Screenshot grounding data
━━━━━━━━
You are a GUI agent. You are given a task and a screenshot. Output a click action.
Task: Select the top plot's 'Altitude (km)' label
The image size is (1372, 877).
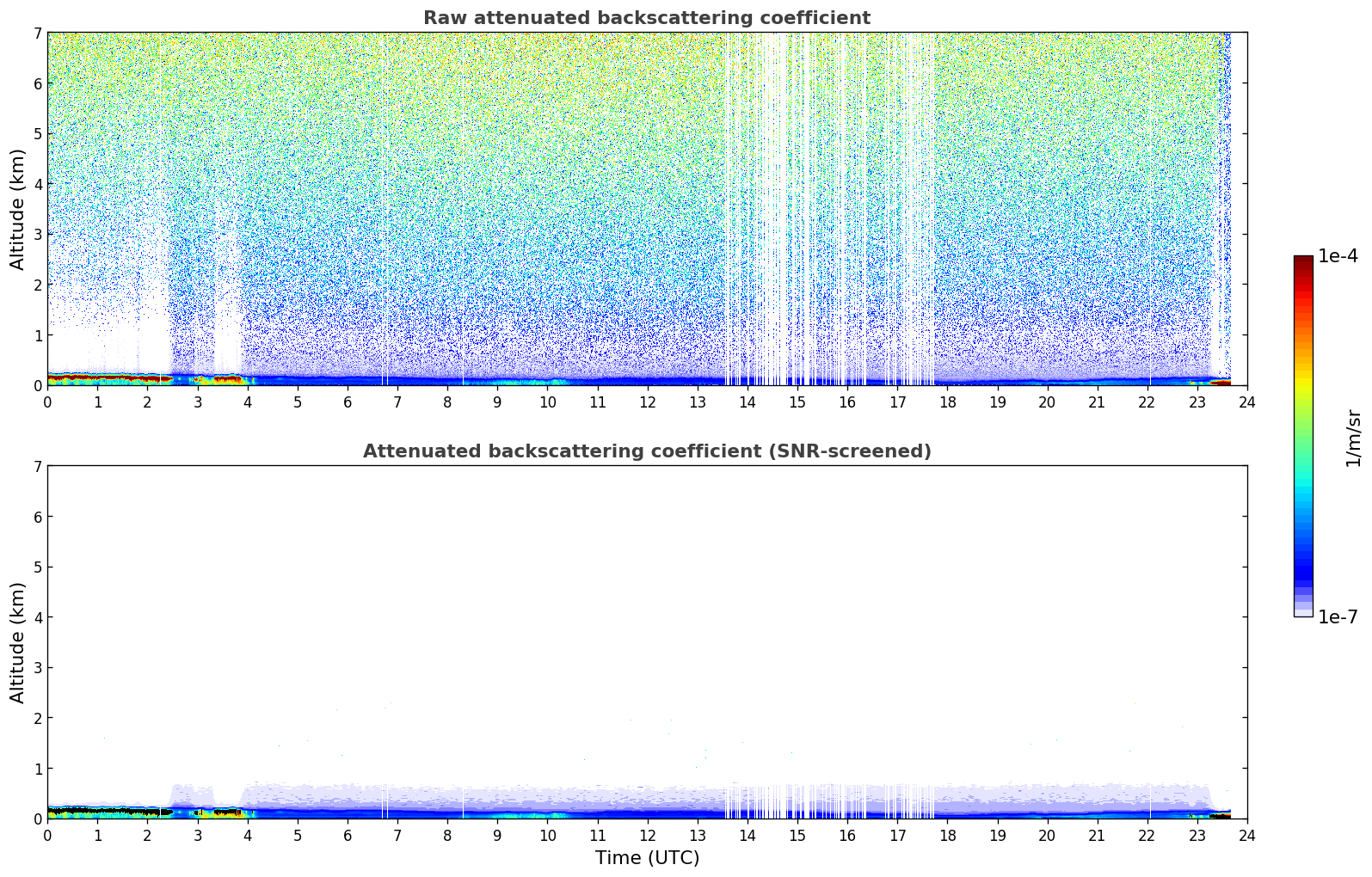click(x=18, y=209)
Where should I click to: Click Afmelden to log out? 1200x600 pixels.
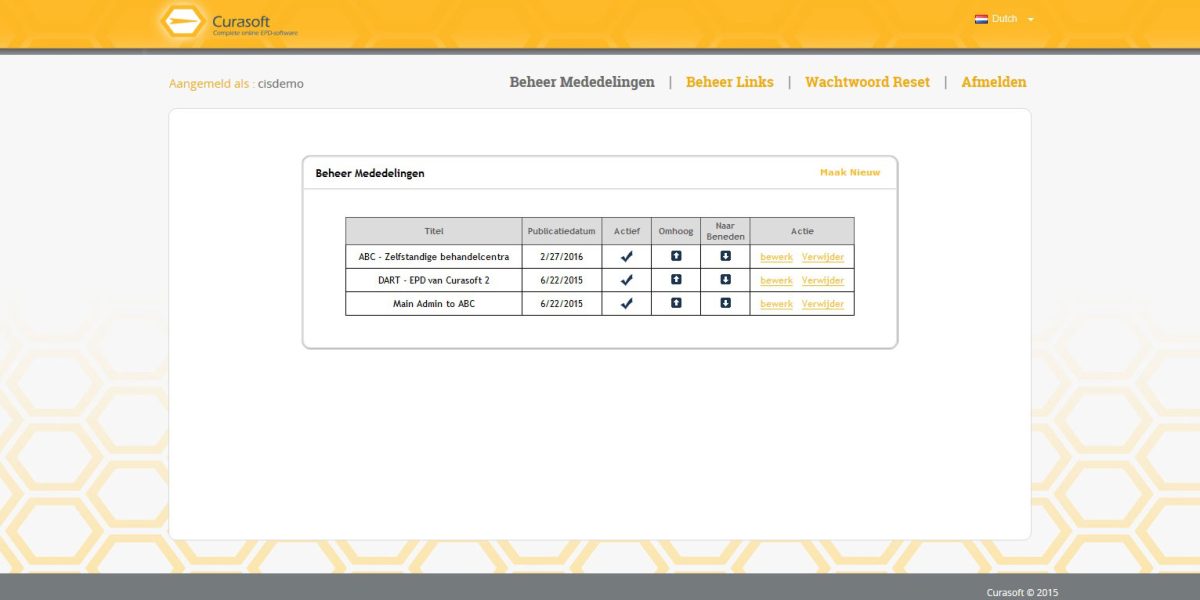click(993, 82)
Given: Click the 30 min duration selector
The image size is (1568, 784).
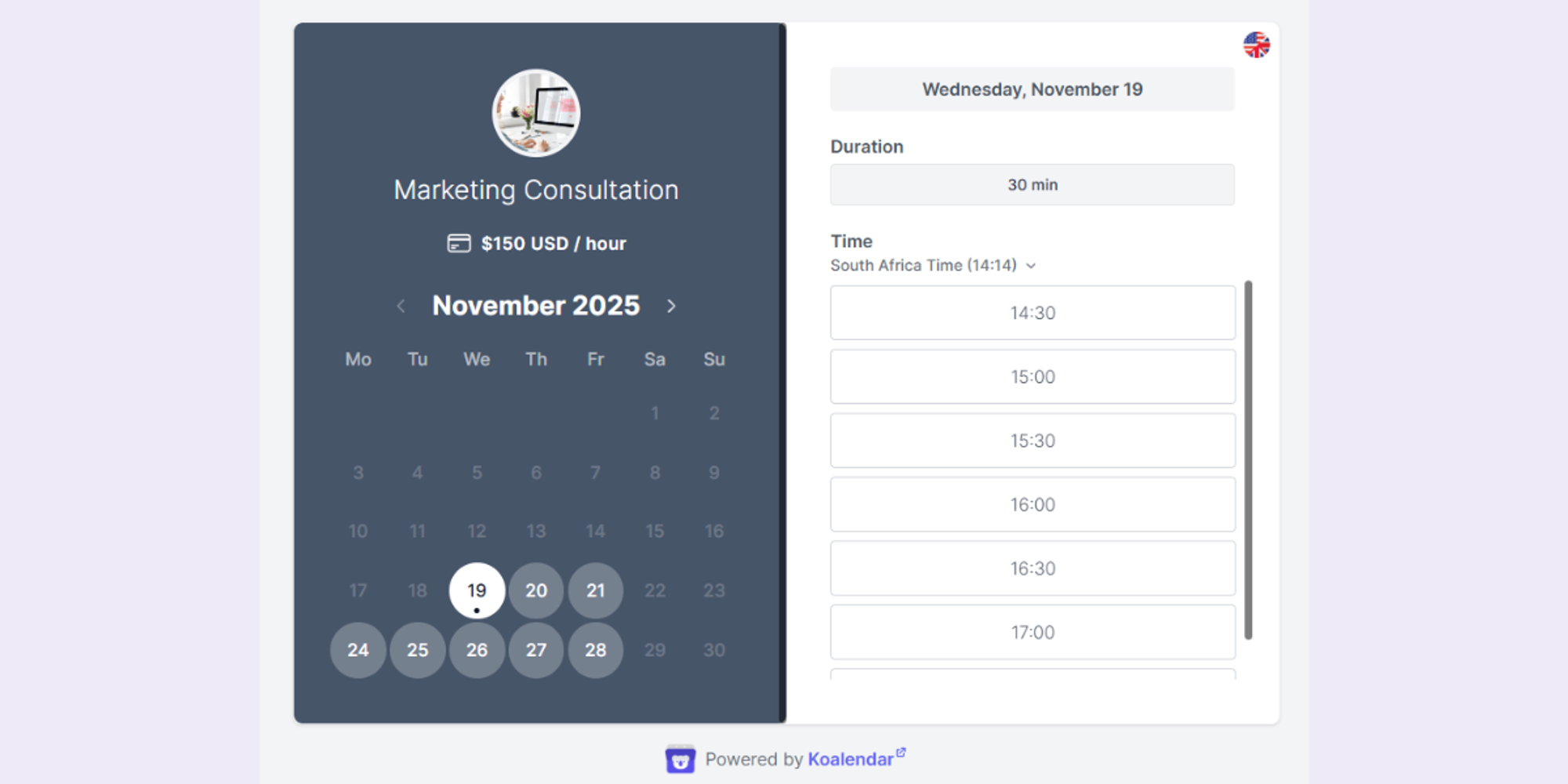Looking at the screenshot, I should point(1032,184).
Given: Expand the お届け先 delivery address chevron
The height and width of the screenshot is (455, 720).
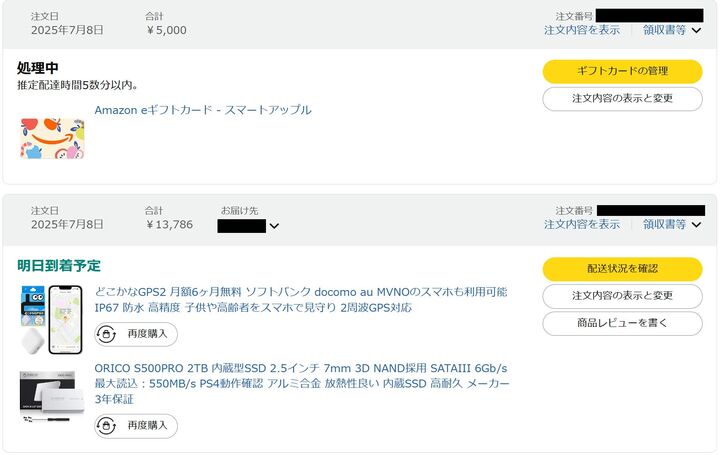Looking at the screenshot, I should pos(274,226).
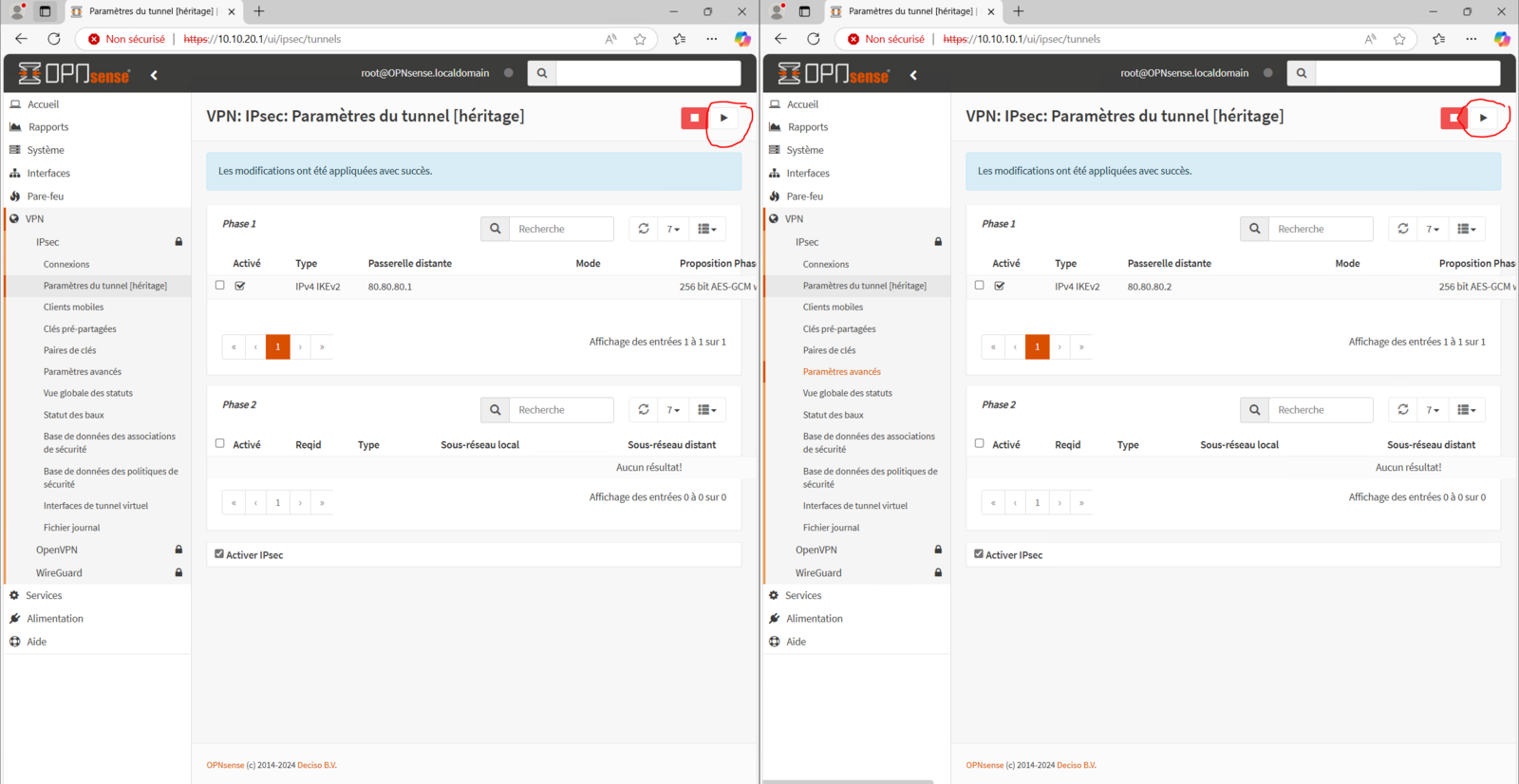Image resolution: width=1519 pixels, height=784 pixels.
Task: Open Paramètres avancés in right sidebar
Action: [x=841, y=372]
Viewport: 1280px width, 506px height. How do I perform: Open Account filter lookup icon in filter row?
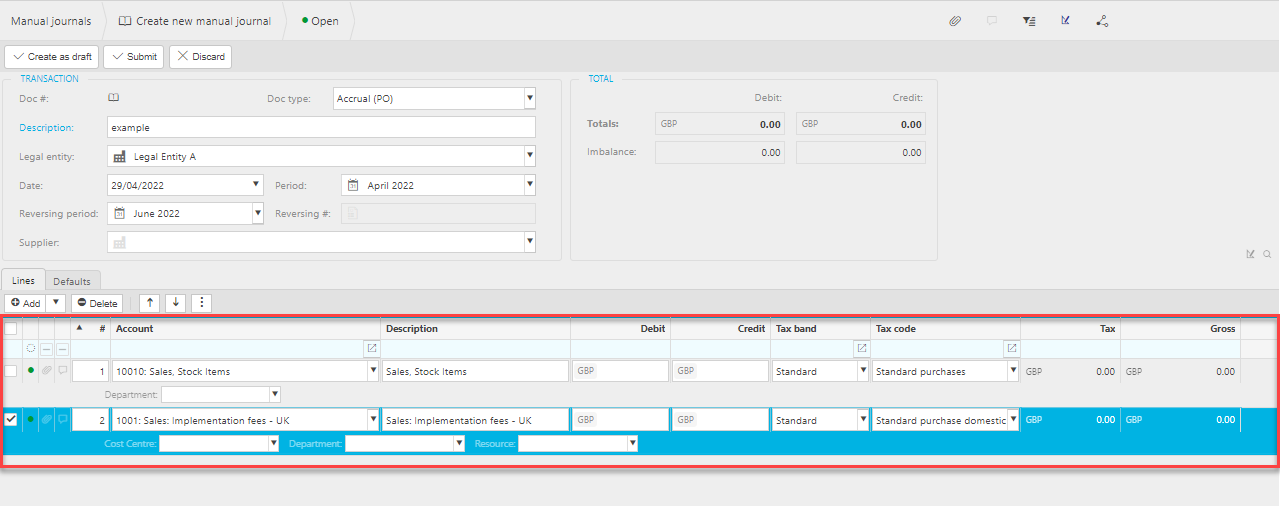372,348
━━━━━━━━
--- EXERCISE ---
Pictures aside, every entry above must be repeated exactly.

--- ANSWER TO THIS PROBLEM ---
You are a GUI agent. You are given a task and a screenshot. Output a click action.
Task: Select the top plot's 'Altitude (km)' label
The image size is (1372, 877).
click(x=18, y=209)
Where should I click to: Click Afmelden to log out? 1200x600 pixels.
click(993, 82)
Given: Click the 30 min duration selector
The image size is (1568, 784).
Looking at the screenshot, I should point(1032,184).
Given: Expand the お届け先 delivery address chevron
The height and width of the screenshot is (455, 720).
Looking at the screenshot, I should pos(274,226).
Image resolution: width=1519 pixels, height=784 pixels.
Task: Open Paramètres avancés in right sidebar
Action: [x=841, y=372]
Viewport: 1280px width, 506px height. How do I perform: Open Account filter lookup icon in filter row?
372,348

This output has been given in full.